Joseph: Until now, there was no non-textual evidence about the existence of Joseph. According to the gospels, Joseph was present at Jesus' birth and circumcision, protected the baby from the massacre of the innocents, and found a 12-year-old Jesus in the Jerusalem temple when he was separated from his family.

Because of the virgin birth doctrine, most Christian traditions hold that Mary's betrothed, Joseph, was not the biological father of Jesus. Catholicism usually refers to Joseph as Jesus' "foster father," and praises his role in protecting the Holy Family during their journey to Egypt, among other events. Pope John Paul II has elevated St. Joseph's status in the church, saying that "Joseph of Nazareth shared the mystery [of the Incarnation] like no other human being except Mary."

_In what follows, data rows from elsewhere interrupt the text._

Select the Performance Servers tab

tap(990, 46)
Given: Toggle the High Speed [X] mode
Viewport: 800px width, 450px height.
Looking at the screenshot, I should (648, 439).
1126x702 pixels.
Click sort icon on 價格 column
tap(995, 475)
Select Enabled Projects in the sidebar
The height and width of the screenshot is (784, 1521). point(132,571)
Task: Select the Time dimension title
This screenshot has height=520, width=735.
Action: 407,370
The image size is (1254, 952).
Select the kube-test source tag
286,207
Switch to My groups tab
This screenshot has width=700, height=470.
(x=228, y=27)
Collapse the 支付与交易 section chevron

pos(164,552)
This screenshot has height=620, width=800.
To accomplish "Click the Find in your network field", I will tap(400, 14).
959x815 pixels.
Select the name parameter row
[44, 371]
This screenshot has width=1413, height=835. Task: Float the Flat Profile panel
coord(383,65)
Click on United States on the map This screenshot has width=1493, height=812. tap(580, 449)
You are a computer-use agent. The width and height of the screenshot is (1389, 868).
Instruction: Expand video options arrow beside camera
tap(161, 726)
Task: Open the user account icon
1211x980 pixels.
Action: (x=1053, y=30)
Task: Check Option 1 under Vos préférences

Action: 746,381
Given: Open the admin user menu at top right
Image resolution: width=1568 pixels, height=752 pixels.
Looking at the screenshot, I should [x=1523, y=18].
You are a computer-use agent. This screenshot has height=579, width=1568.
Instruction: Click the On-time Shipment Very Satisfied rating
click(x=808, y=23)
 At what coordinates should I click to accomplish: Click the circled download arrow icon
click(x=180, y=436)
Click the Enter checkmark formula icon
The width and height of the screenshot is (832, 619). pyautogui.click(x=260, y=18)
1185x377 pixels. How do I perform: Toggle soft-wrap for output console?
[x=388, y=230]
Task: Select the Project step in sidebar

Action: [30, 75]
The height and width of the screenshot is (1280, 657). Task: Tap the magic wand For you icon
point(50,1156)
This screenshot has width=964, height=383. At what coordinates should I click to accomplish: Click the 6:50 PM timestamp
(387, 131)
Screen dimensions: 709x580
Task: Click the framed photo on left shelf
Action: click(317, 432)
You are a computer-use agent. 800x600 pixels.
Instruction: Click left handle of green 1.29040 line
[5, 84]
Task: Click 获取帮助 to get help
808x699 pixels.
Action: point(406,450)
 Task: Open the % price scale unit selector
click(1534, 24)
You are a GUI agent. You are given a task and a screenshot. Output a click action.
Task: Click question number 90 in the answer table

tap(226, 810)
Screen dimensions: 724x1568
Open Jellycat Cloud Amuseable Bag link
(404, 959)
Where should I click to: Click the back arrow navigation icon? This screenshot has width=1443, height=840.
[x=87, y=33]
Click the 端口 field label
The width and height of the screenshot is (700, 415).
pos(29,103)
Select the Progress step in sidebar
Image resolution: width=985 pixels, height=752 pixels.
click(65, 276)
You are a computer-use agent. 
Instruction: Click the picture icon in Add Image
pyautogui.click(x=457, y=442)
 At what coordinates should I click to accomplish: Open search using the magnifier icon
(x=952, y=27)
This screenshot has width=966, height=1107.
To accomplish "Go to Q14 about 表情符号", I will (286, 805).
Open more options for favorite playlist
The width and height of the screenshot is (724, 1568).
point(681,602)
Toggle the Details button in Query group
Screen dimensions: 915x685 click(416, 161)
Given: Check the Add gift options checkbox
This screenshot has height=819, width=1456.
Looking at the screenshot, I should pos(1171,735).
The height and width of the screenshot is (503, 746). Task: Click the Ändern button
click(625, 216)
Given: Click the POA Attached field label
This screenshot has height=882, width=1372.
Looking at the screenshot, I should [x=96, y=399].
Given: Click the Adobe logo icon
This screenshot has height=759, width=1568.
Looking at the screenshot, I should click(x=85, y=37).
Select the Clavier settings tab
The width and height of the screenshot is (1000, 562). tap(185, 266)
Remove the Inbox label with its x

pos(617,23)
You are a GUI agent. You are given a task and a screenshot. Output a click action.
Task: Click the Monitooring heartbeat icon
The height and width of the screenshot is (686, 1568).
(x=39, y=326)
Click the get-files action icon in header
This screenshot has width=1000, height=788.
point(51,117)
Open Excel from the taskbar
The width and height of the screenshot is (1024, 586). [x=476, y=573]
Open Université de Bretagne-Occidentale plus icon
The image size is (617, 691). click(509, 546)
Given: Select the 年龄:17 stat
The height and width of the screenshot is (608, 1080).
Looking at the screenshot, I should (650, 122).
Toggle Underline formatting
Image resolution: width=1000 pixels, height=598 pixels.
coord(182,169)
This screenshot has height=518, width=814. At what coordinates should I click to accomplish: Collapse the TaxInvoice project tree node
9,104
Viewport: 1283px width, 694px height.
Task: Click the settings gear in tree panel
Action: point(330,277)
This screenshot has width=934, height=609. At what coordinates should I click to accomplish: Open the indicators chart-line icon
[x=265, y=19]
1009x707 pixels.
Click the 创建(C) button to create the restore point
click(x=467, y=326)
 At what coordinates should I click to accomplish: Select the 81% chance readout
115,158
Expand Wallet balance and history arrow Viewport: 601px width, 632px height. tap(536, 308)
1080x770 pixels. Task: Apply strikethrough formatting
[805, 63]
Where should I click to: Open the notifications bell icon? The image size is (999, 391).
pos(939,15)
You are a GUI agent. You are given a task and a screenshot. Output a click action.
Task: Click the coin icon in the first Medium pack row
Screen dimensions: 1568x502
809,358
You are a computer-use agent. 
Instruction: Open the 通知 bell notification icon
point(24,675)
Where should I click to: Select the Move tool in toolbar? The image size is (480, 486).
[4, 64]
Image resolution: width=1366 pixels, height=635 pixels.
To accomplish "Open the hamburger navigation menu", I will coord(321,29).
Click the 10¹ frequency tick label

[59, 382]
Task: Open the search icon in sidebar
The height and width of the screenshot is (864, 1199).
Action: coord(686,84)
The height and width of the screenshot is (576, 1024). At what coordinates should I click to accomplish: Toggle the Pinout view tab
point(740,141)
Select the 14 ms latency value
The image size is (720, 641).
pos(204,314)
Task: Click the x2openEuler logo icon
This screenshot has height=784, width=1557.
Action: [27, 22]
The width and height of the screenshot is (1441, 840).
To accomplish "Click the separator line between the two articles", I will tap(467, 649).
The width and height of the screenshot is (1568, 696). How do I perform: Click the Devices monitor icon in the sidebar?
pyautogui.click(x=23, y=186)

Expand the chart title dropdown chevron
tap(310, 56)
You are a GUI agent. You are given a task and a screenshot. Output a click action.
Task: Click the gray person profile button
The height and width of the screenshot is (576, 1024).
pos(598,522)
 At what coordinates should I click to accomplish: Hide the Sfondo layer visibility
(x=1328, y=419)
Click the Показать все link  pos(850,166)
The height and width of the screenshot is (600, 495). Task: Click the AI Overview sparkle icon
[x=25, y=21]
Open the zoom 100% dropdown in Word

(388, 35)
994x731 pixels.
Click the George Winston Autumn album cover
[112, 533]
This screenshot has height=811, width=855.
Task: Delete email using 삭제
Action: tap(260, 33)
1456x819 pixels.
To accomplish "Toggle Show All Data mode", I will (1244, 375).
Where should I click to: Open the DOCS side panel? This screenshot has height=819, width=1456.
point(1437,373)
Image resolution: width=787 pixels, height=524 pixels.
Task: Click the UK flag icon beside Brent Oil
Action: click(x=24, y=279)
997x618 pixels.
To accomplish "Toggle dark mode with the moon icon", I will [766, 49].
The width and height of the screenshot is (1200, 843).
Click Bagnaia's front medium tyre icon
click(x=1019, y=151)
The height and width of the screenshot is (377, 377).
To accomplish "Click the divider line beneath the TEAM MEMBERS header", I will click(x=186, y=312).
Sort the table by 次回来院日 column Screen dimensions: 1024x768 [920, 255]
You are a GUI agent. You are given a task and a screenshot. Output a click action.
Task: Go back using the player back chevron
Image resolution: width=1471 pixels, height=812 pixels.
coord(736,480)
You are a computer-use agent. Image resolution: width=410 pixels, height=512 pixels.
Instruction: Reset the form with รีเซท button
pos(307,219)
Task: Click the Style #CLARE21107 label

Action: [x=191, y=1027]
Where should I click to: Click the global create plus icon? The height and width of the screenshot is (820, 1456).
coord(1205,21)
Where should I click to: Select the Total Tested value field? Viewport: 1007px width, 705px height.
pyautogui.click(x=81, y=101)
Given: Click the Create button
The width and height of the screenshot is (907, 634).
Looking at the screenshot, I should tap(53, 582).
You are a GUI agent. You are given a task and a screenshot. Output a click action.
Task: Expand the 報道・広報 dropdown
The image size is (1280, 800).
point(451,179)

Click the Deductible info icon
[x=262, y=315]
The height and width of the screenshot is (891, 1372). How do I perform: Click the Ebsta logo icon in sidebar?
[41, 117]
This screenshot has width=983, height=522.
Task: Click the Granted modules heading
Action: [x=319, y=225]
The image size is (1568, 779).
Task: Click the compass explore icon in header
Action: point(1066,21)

An Orthodox Christian tradition holds that Joseph was married, had children, and was widowed prior to his betrothal to Mary. Joseph's children would have been Jesus' step-siblings nominally, if not biologically. This view is not incompatible with Catholic teaching, but is not widely held by Catholics. Because neither Catholic nor Orthodox teaching allow for Jesus to have siblings that were the natural children of Joseph and Mary, the ossuary inscription may be seen in the same problematic light that the gospel references are.

Protestants also believe that Mary conceived Jesus through the Holy Spirit. But in general, Protestants don't describe Joseph literally as a "foster parent" to Jesus. Most Protestants don't dwell on Joseph's role much at all, except during the annual Christmas pageant.

If nothing else, the ossuary inscription may make even more tangible the belief that Jesus was, as Crossan says, "a real human being with a brother, with a father...it brings Jesus down to the earth."